Nie wmawiam nikomu, że wirusa tego czy innego nie ma, nie wygłupiam się takie mam spostrzeżenia. Każdy ma prawo na otwartą dyskusję, obrażanie wyzwiska są po prostu słabe no ale co ja tam mogę - dziecinada.
Mam dużą rodzinę ( Katowice, Dzierżoniów, okolice Kartuz, okolice Bełchatowa, Pabianice, okolice Tarnowa, Kraków) i nikt z mojej rodziny nikt nie był leczony respiratorem w kierunku tej choroby, kilka może nawet kilkanaście osób miało test pozytywny bez żadnych konsekwencji. Ja dwa razy byłem na kwarantannie ( w szkole nauczycielka "miała" i wszyscy rodzice udupieni ). W najbliższym sąsiedztwie bardzo podobnie - zdiagnozowani chorzy, objawy grypowe i rozeszło się po kościach.

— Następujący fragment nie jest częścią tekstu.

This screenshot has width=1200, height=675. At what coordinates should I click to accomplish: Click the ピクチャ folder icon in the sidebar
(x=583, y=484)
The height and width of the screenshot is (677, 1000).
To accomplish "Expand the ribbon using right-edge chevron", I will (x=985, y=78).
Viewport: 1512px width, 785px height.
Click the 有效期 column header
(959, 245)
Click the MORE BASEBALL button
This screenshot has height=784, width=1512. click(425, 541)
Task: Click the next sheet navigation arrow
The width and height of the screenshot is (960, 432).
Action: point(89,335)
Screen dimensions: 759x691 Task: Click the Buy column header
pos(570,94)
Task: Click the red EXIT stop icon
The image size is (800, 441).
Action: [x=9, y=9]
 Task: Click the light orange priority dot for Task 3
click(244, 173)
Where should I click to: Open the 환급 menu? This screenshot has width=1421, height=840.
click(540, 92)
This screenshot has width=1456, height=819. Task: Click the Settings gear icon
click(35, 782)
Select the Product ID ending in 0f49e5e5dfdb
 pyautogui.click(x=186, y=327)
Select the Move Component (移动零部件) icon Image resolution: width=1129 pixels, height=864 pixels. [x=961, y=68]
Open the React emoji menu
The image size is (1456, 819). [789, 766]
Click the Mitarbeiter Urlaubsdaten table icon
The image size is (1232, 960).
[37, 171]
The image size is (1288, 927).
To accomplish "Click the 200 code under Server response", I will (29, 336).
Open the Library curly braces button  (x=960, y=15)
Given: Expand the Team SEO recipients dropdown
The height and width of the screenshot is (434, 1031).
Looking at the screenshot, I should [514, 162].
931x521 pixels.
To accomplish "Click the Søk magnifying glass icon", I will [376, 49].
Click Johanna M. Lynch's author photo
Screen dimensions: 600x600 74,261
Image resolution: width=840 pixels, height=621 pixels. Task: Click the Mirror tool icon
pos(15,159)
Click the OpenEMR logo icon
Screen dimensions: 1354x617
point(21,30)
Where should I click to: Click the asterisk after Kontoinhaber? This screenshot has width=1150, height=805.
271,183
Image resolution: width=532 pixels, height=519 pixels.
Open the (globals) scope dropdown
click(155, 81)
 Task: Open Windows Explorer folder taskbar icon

Za to .. zmarł mój dziadek 88 l ( jakby kosmici przyjechali na czas to pewnie by żył ale mieli w dupie dziadka bo skafander musieli wymienić). Cztery osoby maja komornika, firmy upadły i bardzo poważne problemy. W dalszej rodzinie dwa zgony związane z wiekiem ale mafia cowidowa podobnie jak u dziadka miała w dupie ratować.